**Requests**
1/ Which graph types does the article on choosing graphs for software quality name as the basic graphs frequently encountered in practice?
2/ Could you pick up the article on choosing graphs for software quality after its last sentence and carry on writing?

## start Selected excerpt

Let's Talk About Statistics - Intro to Statistics for Software Quality (No.6 How to Correctly Choose Graphs for Practical Use)

Information

To reach a broader audience, this article has been translated from Japanese.
You can find the original version here.

Introduction

In the 6th installment of "Let's Talk About Statistics", we address the theme of choosing the right graphs for practical use.

When presenting data to convey it to an audience, how you use graphs is extremely important.
No matter how accurate your analysis, selecting or drawing the wrong type of graph can lead to misunderstandings or mistrust.

This time, we'll organize the key points for selecting among the following six basic graphs frequently encountered in practice:

Bar Chart: Ideal for comparing quantities across categories
Line Chart: Effective for understanding time-series changes and trends
Scatter Plot: Visualizes relationships between two numerical variables
Histogram: Captures the distribution shape of continuous data
Box Plot: Best for visualizing variability, skewness, and outliers
Pareto Chart: Used for prioritizing and judging key factors

Additionally, we'll share perspectives on creating persuasive materials, including examples of "graphs you should avoid."

Bar Chart: Ideal for Comparing Quantities Across Categories

A bar chart is the most basic graph for visually grasping differences in quantity across categories.
It excels at capturing data trends and balance, making it highly effective as the first step in quality analysis.

● Software Quality Example

The following is an example of the number of review comments by development team.

● Suitable Scenarios

Number of bugs by type (e.g., logic vs UI)
Number of reviews per month (as a first step in time-series analysis)
Productivity by development team (e.g., number of completed items per story point)

If your goal is to compare quantities across categories, a bar chart is optimal.
You can also immediately spot data trends (for example, if Team A has an unusually high count).

● Key Points

Vertical axis shows quantity, horizontal axis shows categories (numeric vs categorical)
Bars’ length or height carries meaning
Easy to compare even with many items
Suited for non-ordinal categorical data (nominal scale)

Note: Using horizontal bars can improve readability of category labels.

● Practical Pitfalls

For data with an inherent order, such as months or process phases, a line chart is more appropriate.
Using a bar chart can obscure the "flow" of a time series.
If bar colors have significance (e.g., severity levels), omitting a legend can cause misunderstandings.
Pay attention to the order of categories. Using alphabetical order or an arbitrary order can make trends hard to discern.

Line Chart: Strong for Time-Series Changes

A line chart is extremely well-suited for representing changes or trends over time.
In software development, it's frequently used to visualize progress and quality trends.

● Software Quality Example

Below is an example of the weekly review completion rate trend.

● Suitable Scenarios

Daily or weekly trends in bug occurrences (for early anomaly detection)
Monthly review completion rates (to confirm improvement effects)
Pass rates by process phase (to evaluate stability of each phase)

If your goal is to understand the "flow" or "increase/decrease trend," a line chart is most effective.
It is especially useful for measuring the effects of improvement activities or detecting anomalies.

## end Selected excerpt
## start Recorded data

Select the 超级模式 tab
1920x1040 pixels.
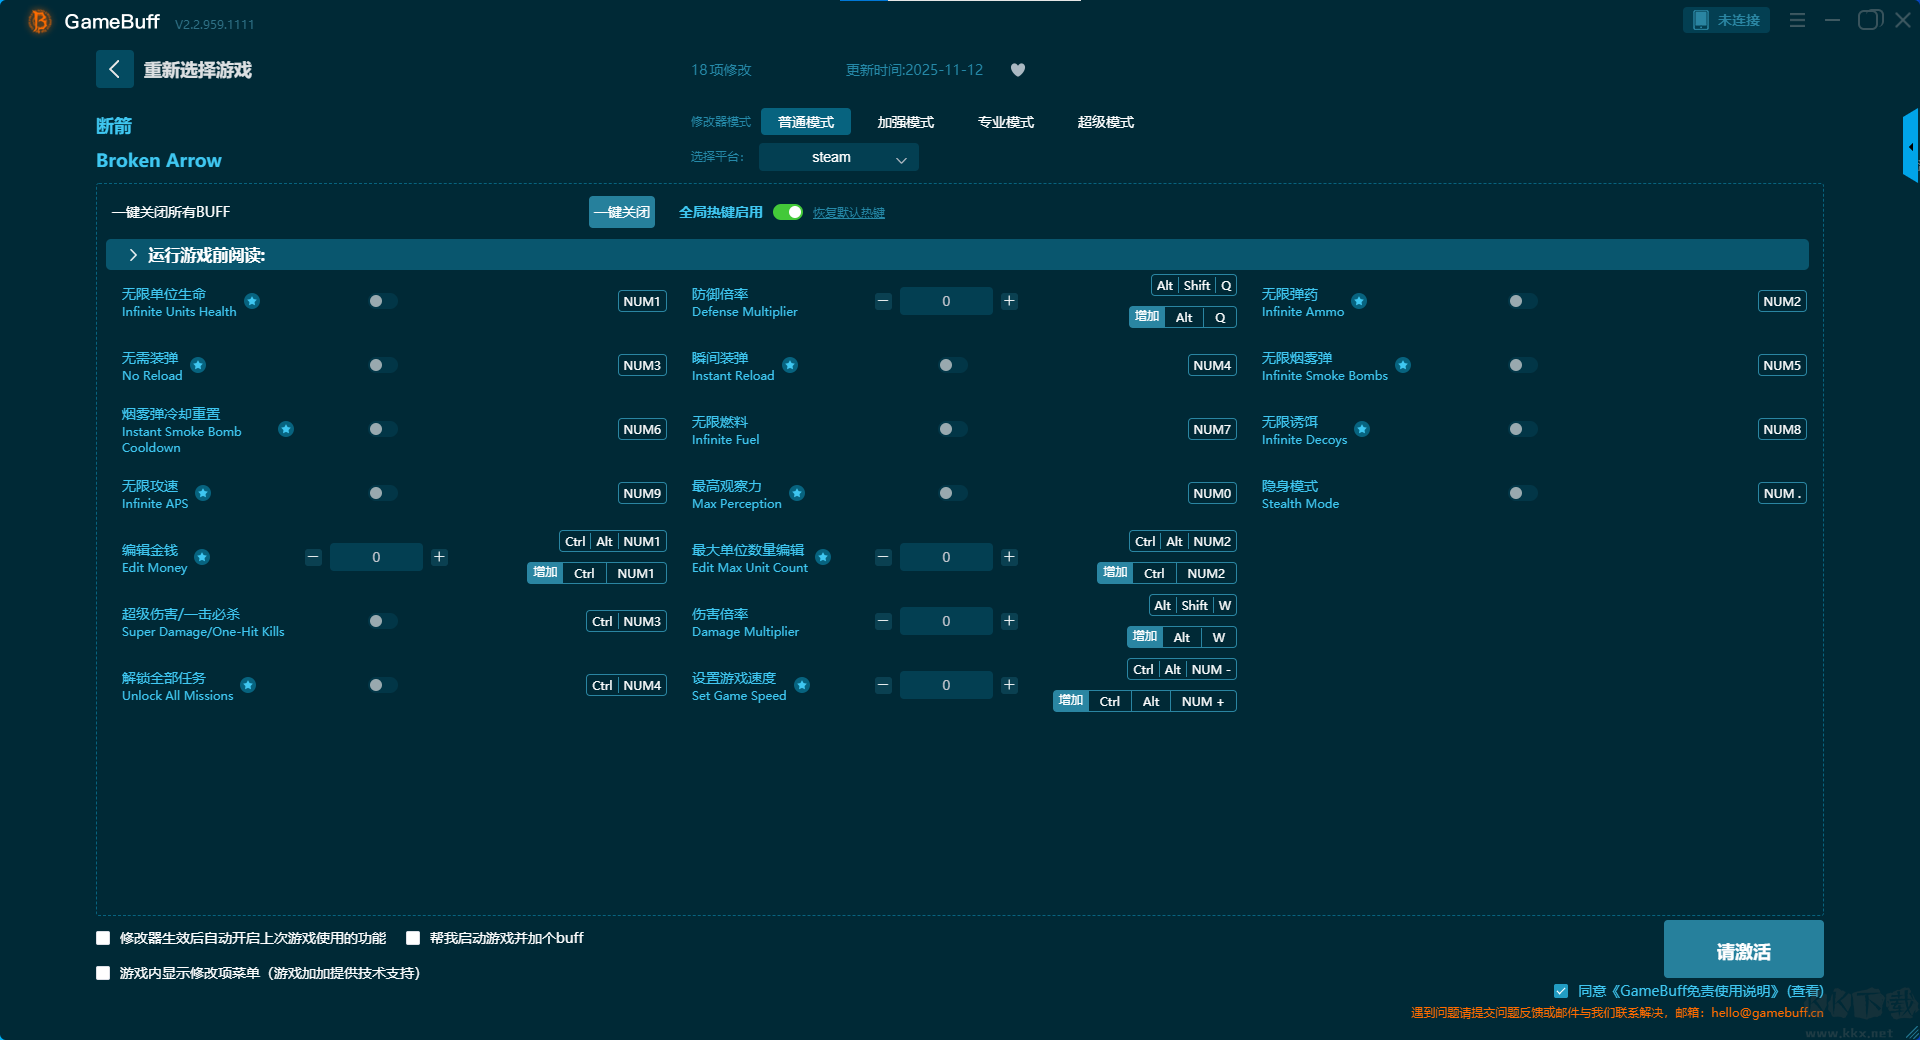pos(1105,122)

## end Recorded data

**Per-task answers**
1/
- Bar Chart
- Line Chart
- Scatter Plot
- Histogram
- Box Plot
- Pareto Chart

2/
● Key Points

X-axis is typically a time axis (day, week, month, etc.)
Multiple series (by team, by category, etc.) can be displayed simultaneously using different line colors or styles
Overlaying trend lines or target lines helps intuitively grasp differences from goals or overall tendencies
Even with many data points, connecting them with lines allows you to perceive smooth variations

● Practical Pitfalls

For non-ordinal (categorical) data, forcing a line chart can lead to misunderstandings (e.g., bug counts by reviewer).
With very few data points (e.g., only three), the straight lines may overemphasize a "trend" that isn't real.
Sharp fluctuations can create a strong visual impression, potentially hindering calm decision-making.

Line charts are the foundation for graphs that handle time-series data.
However, using them incorrectly can lead to misleading or overconfident interpretations.

Scatter Plot: When You Want to See Relationships

A scatter plot is used to visualize the relationship (correlation) between two numerical variables.
In software quality management, it's effective for grasping connections among various variables.

● Software Quality Example

Below is an example showing the relationship between review duration and number of comments.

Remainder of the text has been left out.